The Advertising Standards Authority (ASA) has upheld a complaint by HMRC that advertising by a contractor loan scheme promoter, Williams Gordon, was misleading and must be withdrawn.
Such schemes work by paying contractors a small part of their earnings as a PAYE salary, with the rest paid as a loan, on which it claims no tax or National Insurance is due.
The Williams Gordon website claimed that you could “take home up to 92% of your pay” and that they are “fully compliant with the necessary HMRC legislation and with all IR35 policies”.
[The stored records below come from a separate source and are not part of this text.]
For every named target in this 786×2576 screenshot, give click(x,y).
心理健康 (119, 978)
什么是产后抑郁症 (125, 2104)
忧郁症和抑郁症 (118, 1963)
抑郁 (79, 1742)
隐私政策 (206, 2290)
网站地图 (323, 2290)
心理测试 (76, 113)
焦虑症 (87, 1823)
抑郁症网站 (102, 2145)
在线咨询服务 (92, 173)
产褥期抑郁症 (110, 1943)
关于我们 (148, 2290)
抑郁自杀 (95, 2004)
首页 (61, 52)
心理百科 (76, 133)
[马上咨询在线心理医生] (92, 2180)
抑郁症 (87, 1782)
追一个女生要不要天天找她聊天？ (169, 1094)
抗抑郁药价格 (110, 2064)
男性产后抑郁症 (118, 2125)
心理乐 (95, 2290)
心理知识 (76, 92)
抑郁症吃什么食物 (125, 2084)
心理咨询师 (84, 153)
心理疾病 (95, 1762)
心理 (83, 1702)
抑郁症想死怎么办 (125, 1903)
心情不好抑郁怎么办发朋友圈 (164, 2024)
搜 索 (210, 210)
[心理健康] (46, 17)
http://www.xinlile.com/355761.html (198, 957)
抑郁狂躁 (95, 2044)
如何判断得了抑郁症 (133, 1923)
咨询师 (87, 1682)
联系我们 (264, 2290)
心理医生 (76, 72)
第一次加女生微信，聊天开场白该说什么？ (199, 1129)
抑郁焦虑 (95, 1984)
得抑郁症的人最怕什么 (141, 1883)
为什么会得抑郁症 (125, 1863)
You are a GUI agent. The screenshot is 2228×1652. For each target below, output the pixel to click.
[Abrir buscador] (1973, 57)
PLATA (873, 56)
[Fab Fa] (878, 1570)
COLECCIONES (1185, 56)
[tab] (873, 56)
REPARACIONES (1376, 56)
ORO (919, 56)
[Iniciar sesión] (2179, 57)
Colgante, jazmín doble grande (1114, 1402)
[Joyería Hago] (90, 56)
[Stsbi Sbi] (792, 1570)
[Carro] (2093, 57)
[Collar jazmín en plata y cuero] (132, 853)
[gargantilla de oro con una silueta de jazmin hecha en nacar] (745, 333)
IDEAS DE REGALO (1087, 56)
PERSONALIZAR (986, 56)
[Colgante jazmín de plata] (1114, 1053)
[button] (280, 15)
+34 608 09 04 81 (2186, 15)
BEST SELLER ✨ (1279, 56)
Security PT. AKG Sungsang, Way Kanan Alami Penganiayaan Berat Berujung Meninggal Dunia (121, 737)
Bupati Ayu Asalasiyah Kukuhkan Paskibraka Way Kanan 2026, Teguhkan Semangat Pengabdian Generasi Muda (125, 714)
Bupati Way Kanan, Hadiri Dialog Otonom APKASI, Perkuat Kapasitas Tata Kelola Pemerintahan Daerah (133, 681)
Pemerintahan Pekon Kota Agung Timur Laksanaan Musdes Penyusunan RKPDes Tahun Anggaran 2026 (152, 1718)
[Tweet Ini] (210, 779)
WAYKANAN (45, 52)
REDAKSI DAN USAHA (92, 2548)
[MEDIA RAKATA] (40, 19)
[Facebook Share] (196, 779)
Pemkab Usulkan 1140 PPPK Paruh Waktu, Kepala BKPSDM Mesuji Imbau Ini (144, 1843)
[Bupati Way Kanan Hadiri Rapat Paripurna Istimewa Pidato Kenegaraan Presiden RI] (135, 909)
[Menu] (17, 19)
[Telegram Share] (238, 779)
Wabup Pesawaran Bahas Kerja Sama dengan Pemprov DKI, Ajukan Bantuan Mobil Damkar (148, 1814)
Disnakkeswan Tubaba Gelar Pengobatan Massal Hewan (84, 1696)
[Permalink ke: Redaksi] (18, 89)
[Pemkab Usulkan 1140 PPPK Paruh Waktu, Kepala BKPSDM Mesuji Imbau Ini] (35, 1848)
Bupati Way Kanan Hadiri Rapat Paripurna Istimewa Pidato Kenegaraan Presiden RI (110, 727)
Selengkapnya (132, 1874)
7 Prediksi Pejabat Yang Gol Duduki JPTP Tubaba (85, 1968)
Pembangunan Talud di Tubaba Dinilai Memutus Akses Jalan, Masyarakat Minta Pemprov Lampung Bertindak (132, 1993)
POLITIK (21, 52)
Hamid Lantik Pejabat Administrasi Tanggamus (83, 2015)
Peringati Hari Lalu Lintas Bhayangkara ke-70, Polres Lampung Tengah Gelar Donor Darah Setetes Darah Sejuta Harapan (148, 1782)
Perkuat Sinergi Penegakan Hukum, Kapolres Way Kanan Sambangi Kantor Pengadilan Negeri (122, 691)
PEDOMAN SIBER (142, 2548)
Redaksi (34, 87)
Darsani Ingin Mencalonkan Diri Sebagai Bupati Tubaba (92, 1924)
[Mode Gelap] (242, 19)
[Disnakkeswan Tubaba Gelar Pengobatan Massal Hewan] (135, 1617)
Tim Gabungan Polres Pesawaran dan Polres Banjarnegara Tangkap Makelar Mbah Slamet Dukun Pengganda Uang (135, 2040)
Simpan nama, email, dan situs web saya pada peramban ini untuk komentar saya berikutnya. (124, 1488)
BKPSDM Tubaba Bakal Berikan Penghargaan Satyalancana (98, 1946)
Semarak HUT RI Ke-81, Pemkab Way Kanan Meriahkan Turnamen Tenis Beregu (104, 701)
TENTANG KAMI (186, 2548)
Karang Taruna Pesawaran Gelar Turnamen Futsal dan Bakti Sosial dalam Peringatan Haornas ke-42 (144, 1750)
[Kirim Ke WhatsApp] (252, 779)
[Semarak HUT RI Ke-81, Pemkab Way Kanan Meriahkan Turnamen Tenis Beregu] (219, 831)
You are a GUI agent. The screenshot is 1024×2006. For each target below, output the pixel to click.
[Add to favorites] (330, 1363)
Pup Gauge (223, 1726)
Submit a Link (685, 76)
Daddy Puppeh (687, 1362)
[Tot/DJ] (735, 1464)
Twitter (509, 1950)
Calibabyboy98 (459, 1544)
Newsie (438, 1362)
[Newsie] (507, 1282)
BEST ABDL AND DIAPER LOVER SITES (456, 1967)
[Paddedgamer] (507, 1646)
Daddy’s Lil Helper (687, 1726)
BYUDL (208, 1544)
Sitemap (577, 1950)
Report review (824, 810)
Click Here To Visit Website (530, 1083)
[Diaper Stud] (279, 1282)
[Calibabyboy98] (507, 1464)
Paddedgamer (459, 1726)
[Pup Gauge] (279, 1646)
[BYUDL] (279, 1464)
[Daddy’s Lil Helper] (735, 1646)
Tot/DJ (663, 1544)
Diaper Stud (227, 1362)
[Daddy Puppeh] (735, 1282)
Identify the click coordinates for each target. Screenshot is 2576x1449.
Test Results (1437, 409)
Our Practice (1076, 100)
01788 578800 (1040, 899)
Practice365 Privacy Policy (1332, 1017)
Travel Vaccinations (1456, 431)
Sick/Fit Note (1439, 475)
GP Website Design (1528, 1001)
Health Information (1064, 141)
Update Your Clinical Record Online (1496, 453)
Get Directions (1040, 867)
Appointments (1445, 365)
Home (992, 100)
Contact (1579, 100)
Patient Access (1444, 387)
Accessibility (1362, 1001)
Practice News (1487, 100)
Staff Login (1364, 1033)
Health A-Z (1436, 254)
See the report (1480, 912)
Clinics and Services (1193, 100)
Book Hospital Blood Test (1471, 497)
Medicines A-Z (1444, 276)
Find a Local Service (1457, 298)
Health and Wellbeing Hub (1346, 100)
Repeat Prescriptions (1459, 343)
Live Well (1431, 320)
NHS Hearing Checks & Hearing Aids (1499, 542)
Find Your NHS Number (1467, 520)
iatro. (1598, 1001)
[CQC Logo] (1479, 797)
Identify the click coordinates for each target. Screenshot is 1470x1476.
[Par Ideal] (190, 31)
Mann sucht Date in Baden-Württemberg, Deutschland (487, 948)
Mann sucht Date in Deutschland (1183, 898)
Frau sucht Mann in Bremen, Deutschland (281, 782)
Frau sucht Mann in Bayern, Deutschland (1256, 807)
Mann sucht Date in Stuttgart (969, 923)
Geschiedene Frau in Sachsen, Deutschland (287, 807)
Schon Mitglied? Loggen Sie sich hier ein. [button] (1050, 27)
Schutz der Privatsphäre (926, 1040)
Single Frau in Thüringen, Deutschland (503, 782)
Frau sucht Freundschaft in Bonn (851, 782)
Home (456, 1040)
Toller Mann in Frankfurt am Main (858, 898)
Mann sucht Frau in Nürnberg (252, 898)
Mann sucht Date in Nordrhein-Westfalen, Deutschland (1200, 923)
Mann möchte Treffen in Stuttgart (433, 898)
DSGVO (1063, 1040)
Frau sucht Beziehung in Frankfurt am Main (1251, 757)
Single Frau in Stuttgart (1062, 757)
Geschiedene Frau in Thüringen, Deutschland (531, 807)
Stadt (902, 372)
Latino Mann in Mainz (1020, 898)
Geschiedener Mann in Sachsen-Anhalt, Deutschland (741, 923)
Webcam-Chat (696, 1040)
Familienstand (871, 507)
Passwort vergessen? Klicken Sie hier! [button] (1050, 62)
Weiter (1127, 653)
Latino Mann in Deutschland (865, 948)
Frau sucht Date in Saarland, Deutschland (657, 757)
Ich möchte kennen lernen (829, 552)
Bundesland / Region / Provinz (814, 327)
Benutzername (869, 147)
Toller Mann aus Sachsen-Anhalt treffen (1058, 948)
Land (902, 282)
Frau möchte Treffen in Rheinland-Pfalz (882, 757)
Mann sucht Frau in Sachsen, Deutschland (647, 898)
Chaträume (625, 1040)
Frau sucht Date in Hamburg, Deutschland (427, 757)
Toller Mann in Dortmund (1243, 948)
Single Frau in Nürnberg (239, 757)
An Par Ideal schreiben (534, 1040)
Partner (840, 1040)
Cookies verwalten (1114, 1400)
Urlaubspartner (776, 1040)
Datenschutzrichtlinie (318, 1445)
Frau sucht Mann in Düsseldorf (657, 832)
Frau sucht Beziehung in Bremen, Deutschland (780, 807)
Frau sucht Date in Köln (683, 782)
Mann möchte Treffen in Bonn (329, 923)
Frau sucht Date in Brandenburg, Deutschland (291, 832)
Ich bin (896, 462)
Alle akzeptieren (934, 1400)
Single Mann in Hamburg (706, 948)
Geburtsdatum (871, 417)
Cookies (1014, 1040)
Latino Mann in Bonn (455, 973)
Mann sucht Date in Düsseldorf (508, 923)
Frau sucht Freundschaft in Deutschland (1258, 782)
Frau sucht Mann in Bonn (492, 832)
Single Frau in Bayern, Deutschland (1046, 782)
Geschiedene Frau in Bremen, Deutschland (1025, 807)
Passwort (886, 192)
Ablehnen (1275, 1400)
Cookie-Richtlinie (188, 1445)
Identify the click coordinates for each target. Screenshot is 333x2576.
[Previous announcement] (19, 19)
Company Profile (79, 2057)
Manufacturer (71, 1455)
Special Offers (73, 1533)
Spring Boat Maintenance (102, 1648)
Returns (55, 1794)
As well as ruling that these statements were misleading and must be withdrawn, the ASA also found that the Williams Gordon website “misled by omission”, by failing to mention the multiple anti-avoidance measures that the scheme was flouting, including the General Anti-Abuse Rule and the loan charge on disguised remunerations loans outstanding on 5th April 2019.
All users of the scheme will be subject to an HMRC enquiry and will be affected by the loan charge if their tax affairs aren’t settled before 5th April 2019. As well as having to pay back any extra tax due, users may also incur penalty charges.
Liquid Friday’s Operations Manager, and recently appointed FCSA board-member, Joe Taffurelli, welcomed the ruling and dismissed the claims in question as “spurious at best”.
He commented:“This is absolutely the right call by HMRC and the ASA. The claims made by this loan scheme promoter are spurious at best. The loans that their business model hinge on should have tax and NI deducted in the same way as any other employment income. It is clearly being marketed as a tax avoidance arrangement which puts legitimate umbrella companies in a bad light, so we are glad to see action being taken. We are hopeful that this ruling will set a precedent for other similar schemes so that we’ll eventually see them stamped out for good.”
Contractor loan schemes are heavily promoted to unsuspected contractors as a solution which will let them take home significantly more money. Their claims can appear very plausible. But don’t be fooled. If you receive a letter or email which makes promises which sound unrealistic, take it with a large pinch of salt.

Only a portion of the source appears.